Abstract Bone marrow transplantation (BMT) is commonly used as a therapeutic strategy to treat different health disorders such as cancer. Although it benefits the host by restoring a damaged immune system with a healthy immune system, BMT recipients develop different complications in handling pulmonary pathogens. Previous studies have shown that immune and structural cells in the lungs of BMT recipients highly express cyclooxygenase (COX)-2, leading to overproduction of immunosuppressive prostaglandin E2 (PGE2) and may explain the susceptibility observed in BMT recipients to opportunistic pathogens such as Pseudomonas aeruginosa. Alveolar macrophages reside in the lower airways where they compose the first line of host defense against a wide array of pathogens.
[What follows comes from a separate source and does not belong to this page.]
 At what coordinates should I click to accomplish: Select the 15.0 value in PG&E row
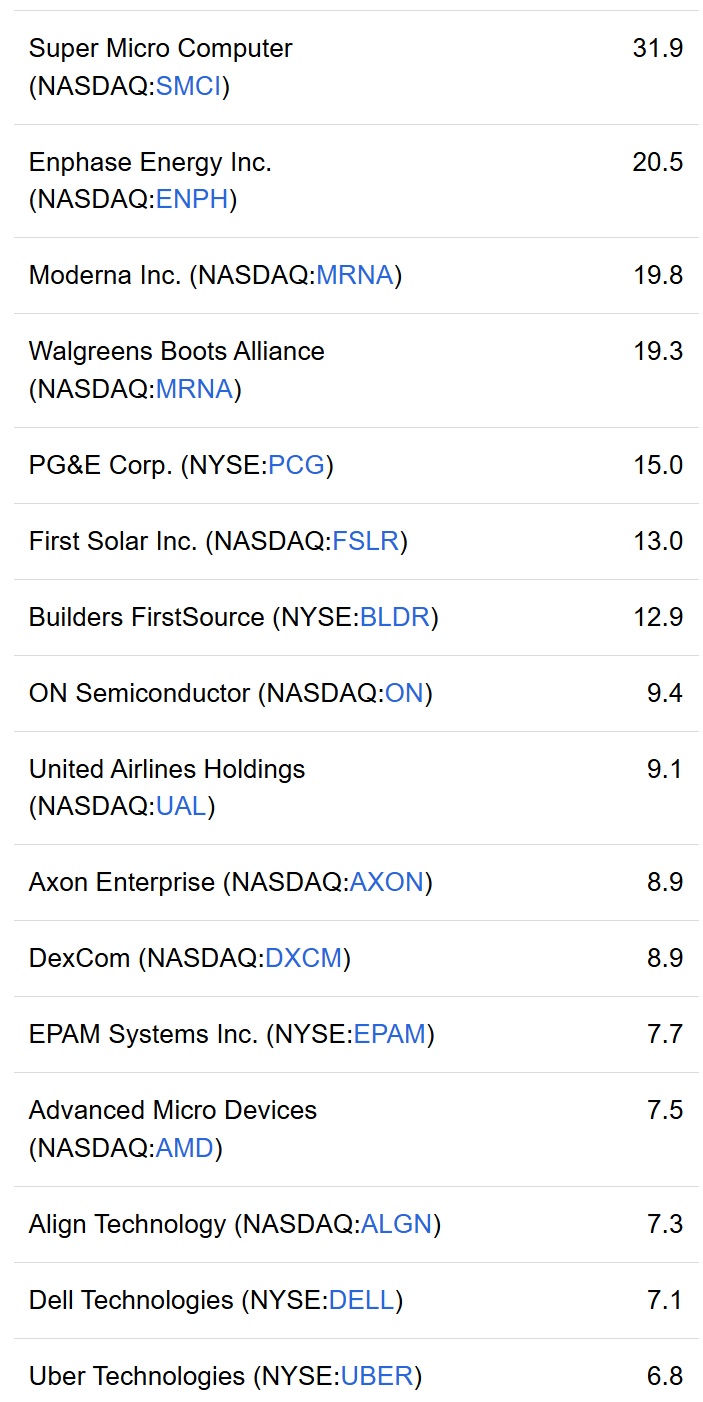point(657,466)
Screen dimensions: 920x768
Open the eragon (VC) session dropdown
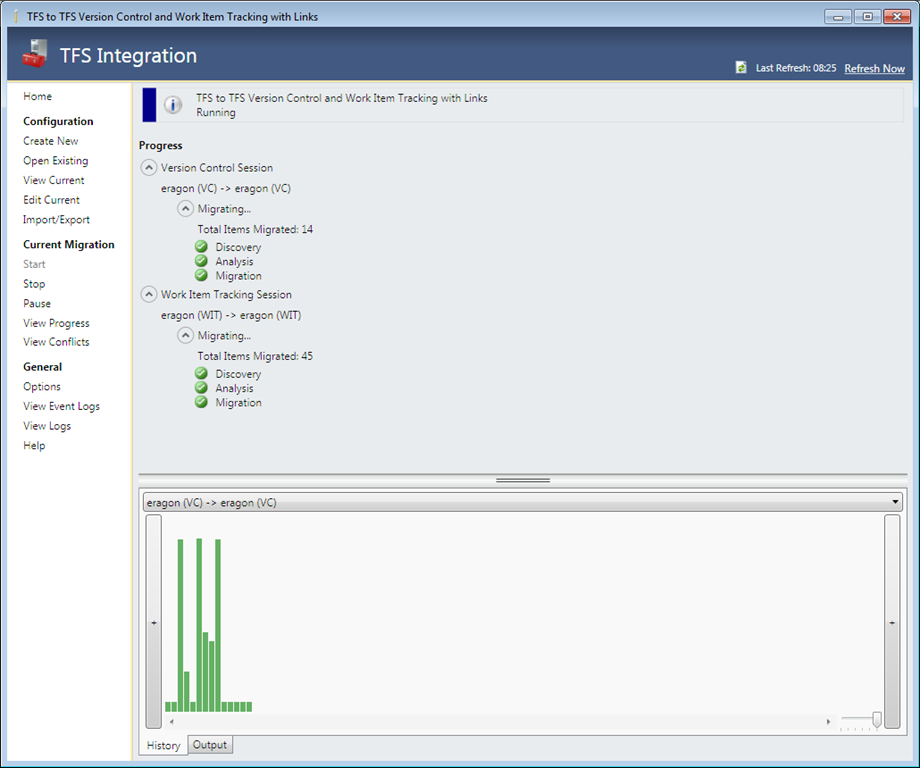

Previous studies have demonstrated that alveolar macrophages can target and clear pathogens such as Pseudomonas aeruginosa via autophagy, a mechanism by which pathogens are encapsulated in an autophagosome wherein the bacterial components are targeted for degradation. We have evidence that BMT recipient mouse alveolar macrophages harbor a deficiency in autophagy. To determine if PGE2 regulates autophagy in alveolar macrophages, we performed a series of in vitro and in vivo assays using a syngeneic BMT mouse model. Our results indicate impaired autophagy activity in alveolar macrophages in the presence of exogenous PGE2 as well as in the lung compartment of BMT mice. These observations highlight targeting the PGE2 signaling pathway as a method to restore immune activity in alveolar macrophages post-BMT.